Over the next few days we returned to the area for diving. The archaeologists were very excited and they talked about a big ancient building of significance. On that dive they took out a round stone with a hole in it and, after examining it, concluded that it was a mill stone. They then returned it to where it was found. They also did a couple of dives on their own and gave us another appointment to come back in October 2013 to do a more complete research. They made an official announcement of the finding on the Ministry of Culture website using my photographs and describing the stones and rows as indicative of ancient ruins. The Director of the Underwater Archeology Department was interviewed on the government’s National TV channel showing my photographs (without naming them as mine). They hid my identity, even when asked by the reporters.
When they came back in October, the atmosphere had completely changed. The archaeologists and rest of the team seemed uninterested, stressed and upset with everything and everybody. In June, they had told us that they would bring a group of diving scientists, archeologists, topographers, architects, geologist and an artist to make the underwater map of the area. Instead only one of the archeologist divers and three escort divers came to re-examine the area. That was surprising to me. They also complained to us that we had given a lot of publicity to the finds, however it was them that made the announcement on National TV.

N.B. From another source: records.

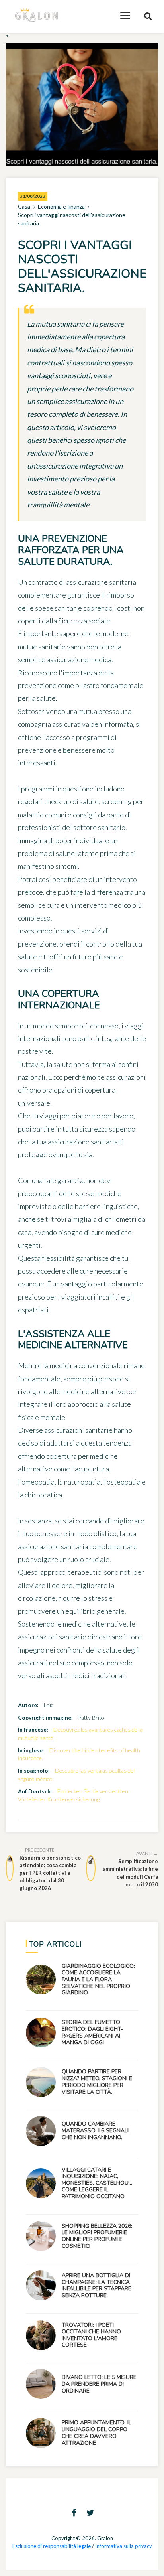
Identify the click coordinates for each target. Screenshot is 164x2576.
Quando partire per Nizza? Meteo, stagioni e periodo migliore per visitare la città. (97, 2081)
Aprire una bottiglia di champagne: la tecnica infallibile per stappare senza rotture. (96, 2285)
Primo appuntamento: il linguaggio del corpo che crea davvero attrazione (96, 2432)
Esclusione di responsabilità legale (51, 2546)
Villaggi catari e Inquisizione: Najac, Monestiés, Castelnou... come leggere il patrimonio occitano (97, 2183)
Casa (24, 206)
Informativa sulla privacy (123, 2546)
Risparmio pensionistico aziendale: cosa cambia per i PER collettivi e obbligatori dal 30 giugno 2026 (50, 1869)
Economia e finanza (61, 206)
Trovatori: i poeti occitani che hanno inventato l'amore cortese (91, 2335)
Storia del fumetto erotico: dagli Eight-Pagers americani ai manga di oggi (92, 2032)
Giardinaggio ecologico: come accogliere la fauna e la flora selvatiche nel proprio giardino (98, 1979)
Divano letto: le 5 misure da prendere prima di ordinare (99, 2384)
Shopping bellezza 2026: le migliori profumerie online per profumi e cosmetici (97, 2236)
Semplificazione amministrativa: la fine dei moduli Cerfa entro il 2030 (130, 1868)
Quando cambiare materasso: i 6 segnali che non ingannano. (95, 2130)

During the dive in October, they didn’t want anyone to go close to them, not even me, and they specifically mentioned that they didn’t want any reporters there. After a few days of diving and before the geologists came, a local fisherman brought a piece of ancient stone which he had caught in his nets in the area. He broke it in front of them shouting to go away because it’s a geological phenomenon and it’s not their business to be there.
The geologists that came were not divers and did not see the site as it was under the water, so they could not see the context or positioning of the stones and rows. They were given specific and targeted specimens by the archeologists and even before they took the specimens to the laboratory to conduct an examination, they had already announced to the media that it was a unique geological phenomenon.
The whole announcement, you have already read through the media and if anyone wants to read more and see all the photos, you can visit my Facebook Page . It’s very important for people to share their opinions, comments and ideas about the whole matter. Any help and support is very welcome and grateful. I am very worried about the future of this mysterious place.
I also want to mention that for the 180 degree turn of the Greek government, I can only assume a number of different possibilities. First of all, a big piece of the find lies under a little harbour and a few people may be afraid about the future of the harbour. Secondly, the whole area is full of ancient finds, tombs, myths and places named after Odysseus of Ithica and some people might be afraid for their land, houses and businesses. Finally, as everybody knows, Greece is a bankrupt country and is controlled completely by the Troika and IMF. I believe that some of the bureaucrats and politicians would not like the money spent on a very expensive underwater expedition.
I think if these mysterious stones are ancient, they deserve a more thorough investigation and to be treated as the valuable items that they are.